Bis jetzt hat noch keiner gefragt, wie es Sülvet Aktaş ergangen ist, als sie 1965 als Analphabetin ihrem Mann ins Ausland gefolgt ist. "Mit achtzehn Personen haben wir in einem Raum geschlafen. Darunter waren Jugoslawen, Türken, Ausländer aus der ganzen Welt." Sie erzählt, dass sie, die kaum Deutsch konnte, vom Portier nicht zu ihrem Mann vorgelassen wurde, als der mit gebrochenem Bein im Krankenhaus lag. "Ich wollte ihn nur fünf Minuten sehen."

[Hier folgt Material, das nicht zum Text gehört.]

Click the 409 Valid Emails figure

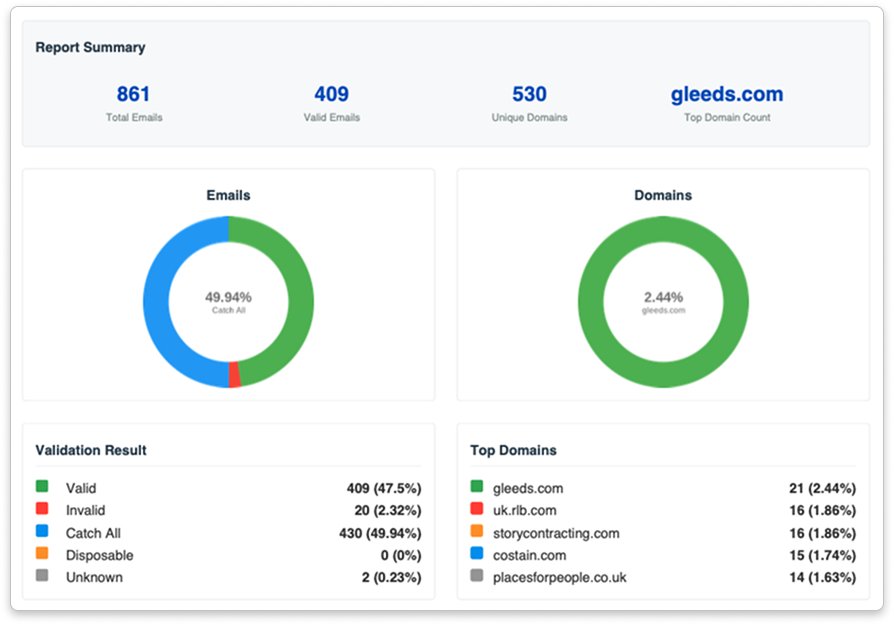pos(331,95)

Sozialhistoriker Joachim Hainzl vergleicht die Ankunft der Gastarbeiter in Österreich mit einem Schlaganfall, "danach muss man alles neu lernen. Etliche der Gastarbeiterinnen haben erzählt, wie sie sich elend gefühlt haben, weil sie nicht einmal wussten, was Salz heißt". Die in Österreich gern und oft erhobene Forderung, "die" sollten Deutsch lernen, war für die Gastarbeiter der ersten Stunde nicht erfüllbar. "Manche Betriebe haben Kurse in den Pausen angeboten, aber wie effizient ist das?", ärgert sich Atasoy nachträglich.

Der schwarze Zug

Der gelernte Friseur Fazil Aktaş stieg 1964 als einer von 1000 Gastarbeitern am Bahnhof Istanbul-Sirkeci in einen schwarzen Zug nach "Avusturya". Er sei sich in Österreich vorgekommen, "als ob uns jemand aus einer Mülltonne ausgeschüttet hätte". Es sei merkwürdig gewesen, dass sie weder Leiter noch Vorsteher noch Mentor hatten,"keiner hat sich um uns gekümmert". Geblieben sei er, um seinen Kindern eine gute Ausbildung zu ermöglichen. Sülvet resümiert: "Ich habe mich nach der Türkei gesehnt. Meine Kinder sind dort gewesen, deshalb habe ich Heimweh gehabt. Ich habe mich hier nicht eingewöhnen können. Aber seit fast 50 Jahren leben wir hier, wir sind geblieben. Ich habe mein Leben nie genießen können. Ich bin aus Armut zugewandert." Und was war/ist schön an Österreich? Enkelin Kübra: "Die Bruchschokolade von Manner lieben meine Großeltern bis heute."

Ausstellungstipp: "Avusturya! Österreich!" 50 Jahre türkische Gastarbeit in Österreich. Museum für Volkskunde, Wien 8, Laudongasse 15–19, bis 28.9.